Il faut ici distinguer deux types de manifestations. Le premier, dont l’exemple le plus parlant est celui de l’animation du tourne-disques, ménage effectivement un espace au foyer. Reste qu’en animant sans requérir de médiation le tourne-disques, il ne se contente guère de le mettre en sûreté au sens commun de « ne rien faire à celui ou à cela qui est épargné »(2), à la fois parce qu’il le met en mouvement et parce qu’il le confronte à un mode du mettre en mouvement qui lui semble radicalement étranger. Ce qui se fait jour ici n’est rien d’autre que le sens plein de l’appropriation, qui ne peut définitivement plus relever d'une conquête ou d’une thématisation : « l’appropriement est plus octroyant (gewährender) que tout œuvrer, que tout faire et que tout baser sur des fondements » (3). En faisant tournoyer le tourne-disques, le vaisseau dé-voile sa puissance rassemblante, jusque là laissée en repos parce que déléguée à un lieu (l’âtre de la cheminée) qui laissait croire aux choses, rassemblées et dès lors oublieuses de leur rassemblement, qu’elles ne rassemblaient pas. Or l’être-chose du tourne-disques consiste à tournoyer ; lorsqu’il n’est pas articulé à un faire humain, le tournoyer s’approprie, avec l’assistance de l’orangé, la puissance rassemblante du foyer.
Le deuxième type renvoie conjointement au feu bleu de la cheminée et à la neige bleuie de l’écran de télévision : il s’agit, pour l’un pour comme l’autre, d’exhiber ce qui dans la tendance au rassemblement laisse pourtant déjà poindre la possibilité de la dépropriation. La télévision, par exemple, se maintient dans le bleu dans la mesure seulement où elle unit la terre (le foyer) et le ciel (l’antenne), la mêmeté (le salon) et l’altérité absolue (la fiction, le film). Mais le feu bleu de la cheminée va plus loin : même la part la plus assurée du foyer, c’est-à-dire a priori la moins dépropriée ou la moins tournée vers son autre, est ouverte, dans son être même, aux quatre vents de l’événement. Ce ne peut être qu’en rejoignant ces deux types de manifestations que le visitant s’accomplit en tant que tel, c’est-à-dire en puissance de transpropriation dépropriante.
La séquence, autrement dit encore, impose de penser la co-appartenance de la dépropriation à l’appropriation. C’est là le sens profond de l'intensification de la lumière de gauche, alors même que dans une logique appropriante il aurait été recevable d’attirer la pleine lumière sur le mouvement de dépropriation qui tourne l’âtre vers la possibilité du bleu. D’abord, en augmentant la luminance, le vaisseau préserve l’âtre en tant que chose, puisqu’il lui évite le spectre de la présence constante qui, en braquant tout le dispositif sur elle, l’aurait condamnée à se laisser oublier. Ensuite, le mouvement de transpropriation qu’il inaugure conduit à ce que chaque être ne se manifeste qu’en laissant manifester en soi les autres, ou que tout ce qui paraît ne reçoive de sens qu’à laisser scintiller l’autre.

_ _ _

■ Consigne:
Les affirmations suivantes concordent-elles avec l’extrait ci-dessus ? Répondez à chacune par oui ou par non, en citant les mots décisifs de l’extrait. 1. L’extrait distingue deux types de manifestations. 2. Selon l’extrait, dans la télévision, le ciel correspond au salon. 3. En augmentant la luminance, le vaisseau expose l’âtre à la présence constante.

■ Données brutes:
_ _ _

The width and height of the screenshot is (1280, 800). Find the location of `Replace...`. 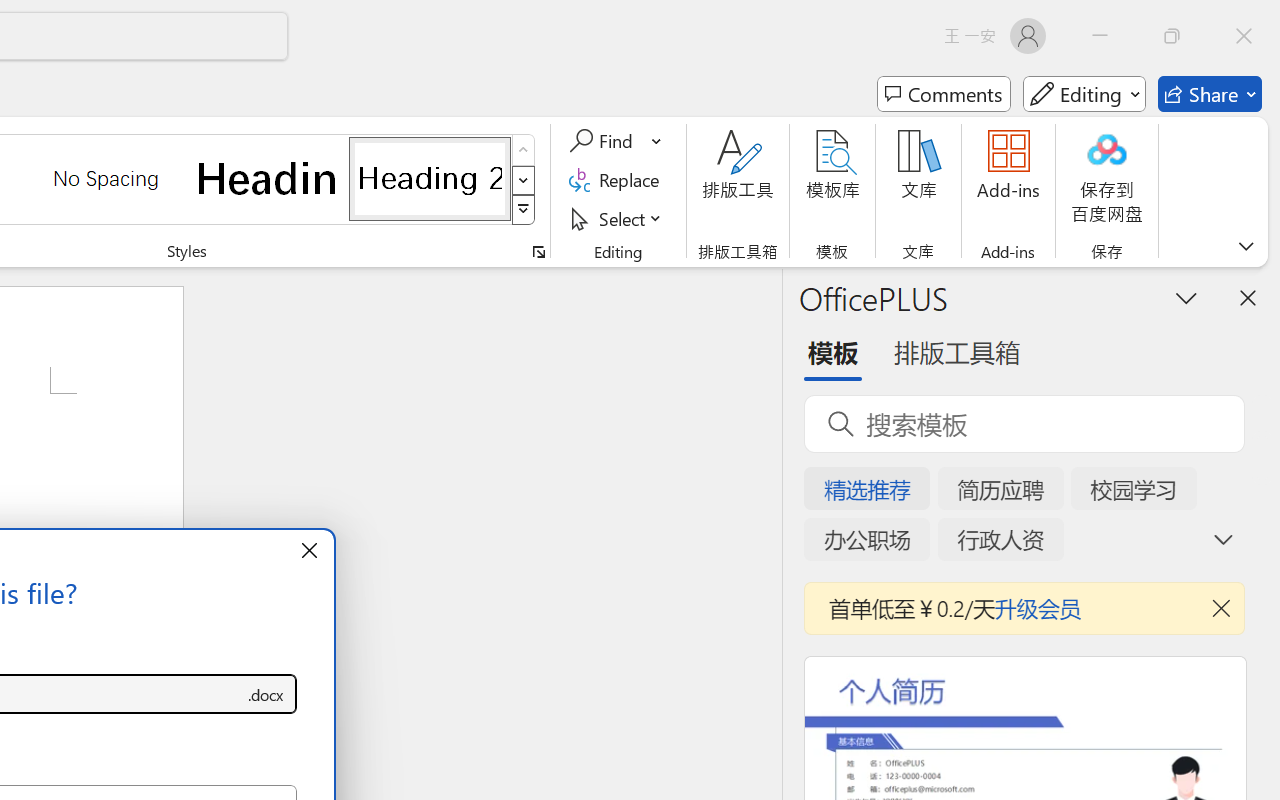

_ _ _

■ Réponse:
1. Oui : « Il faut ici distinguer deux types de manifestations. »
2. Non : « le ciel (l’antenne) »
3. Non : « il lui évite le spectre de la présence constante »